Data for this task
---

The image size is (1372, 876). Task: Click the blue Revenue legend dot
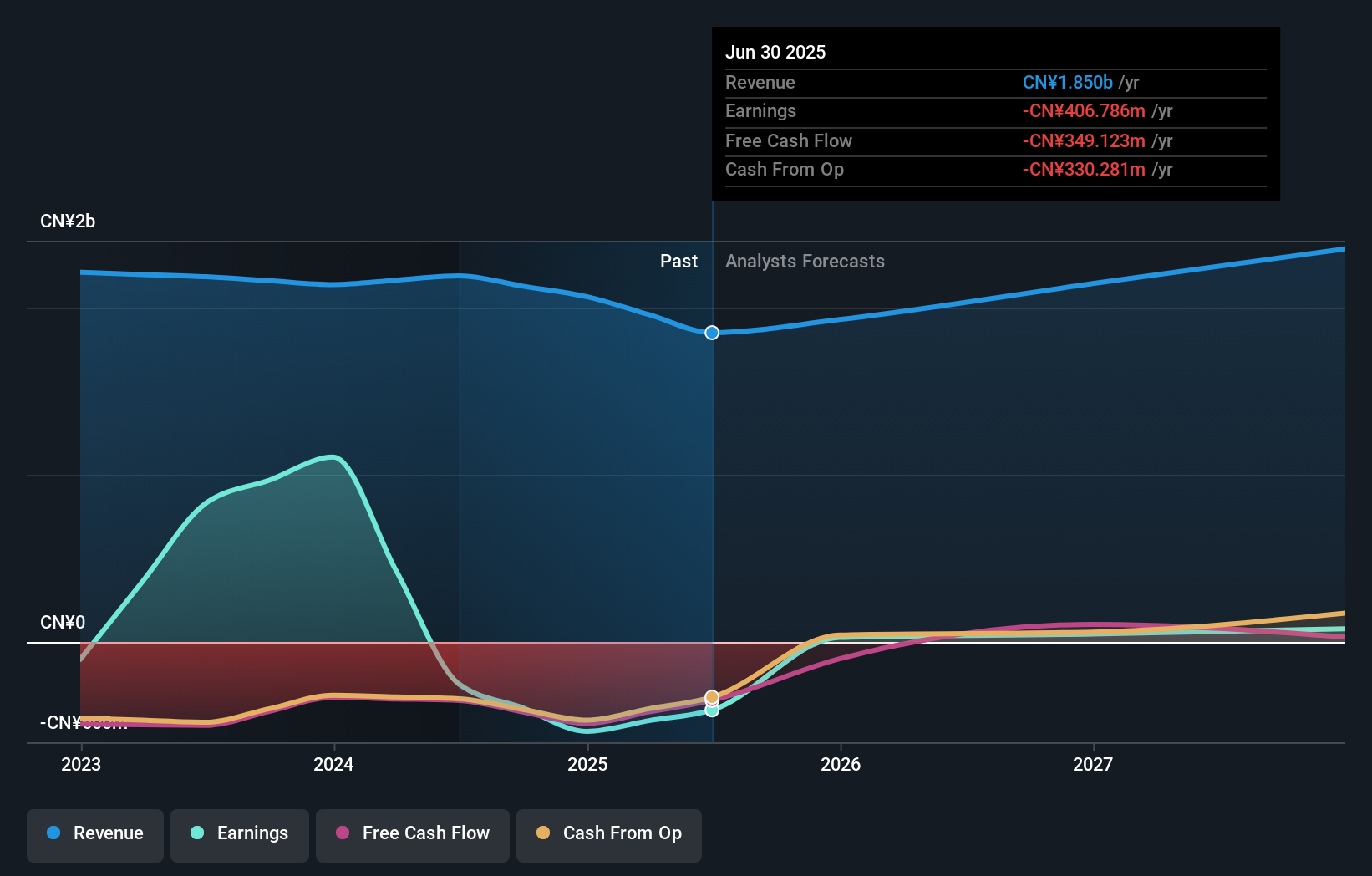[x=54, y=833]
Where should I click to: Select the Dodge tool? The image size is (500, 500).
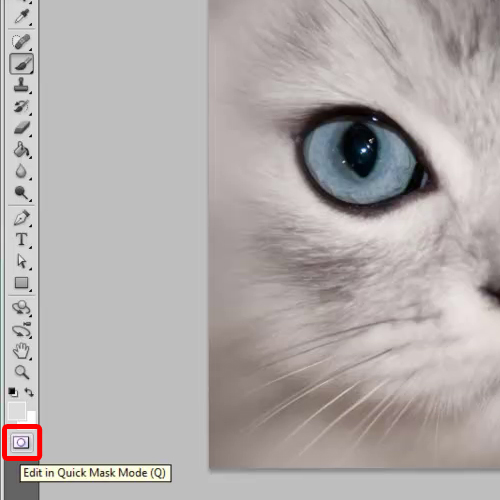[x=22, y=192]
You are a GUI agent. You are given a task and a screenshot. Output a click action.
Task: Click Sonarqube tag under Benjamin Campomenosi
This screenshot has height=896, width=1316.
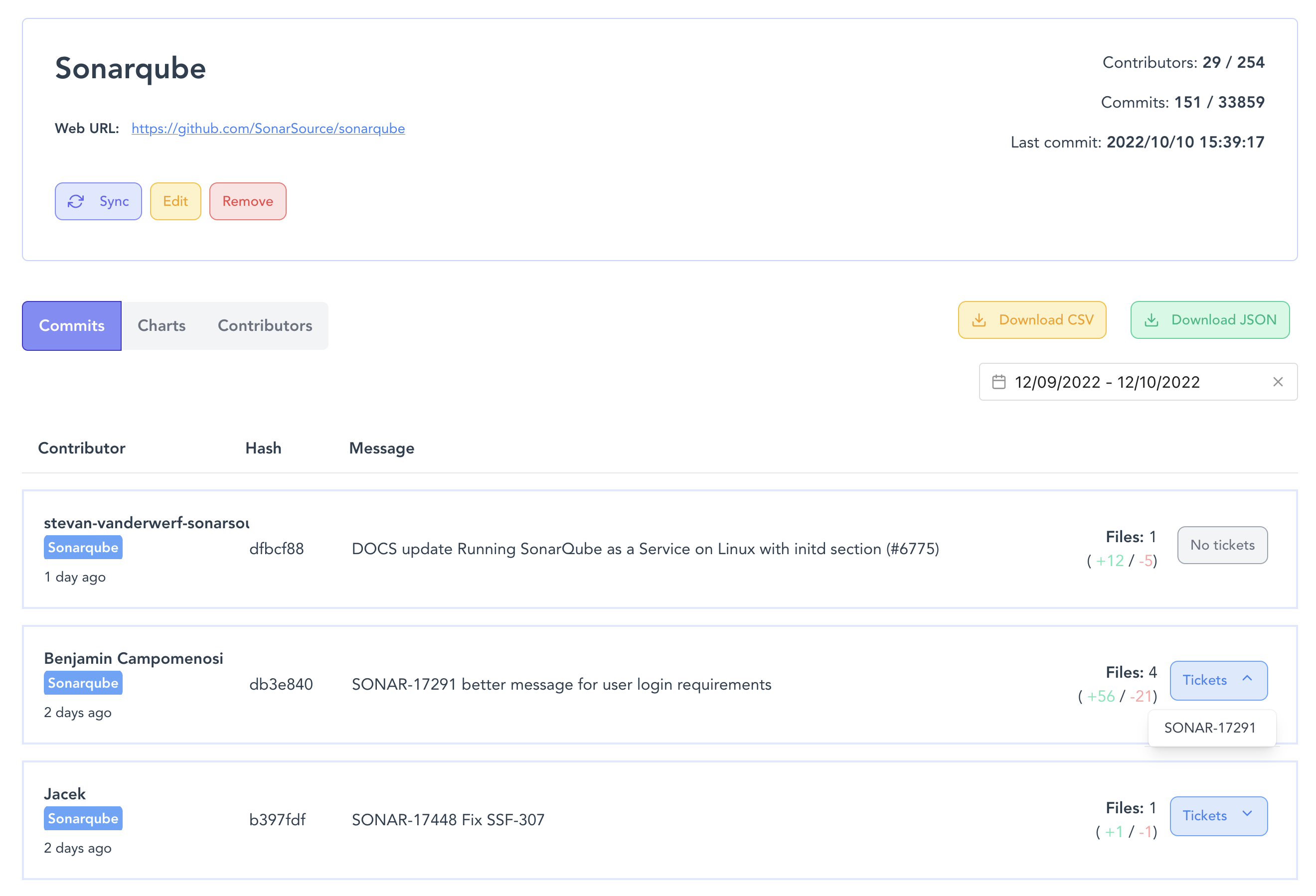point(83,683)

---

Objective
Copy out the material word for word, starting with the line that contains "You are a GUI" and going on through the end of the material, and leave the pictures out.

Response for this exercise
You are a GUI agent. You are given a task and a screenshot. Output a click action.
Task: Click Sonarqube tag under Benjamin Campomenosi
This screenshot has height=896, width=1316.
point(83,683)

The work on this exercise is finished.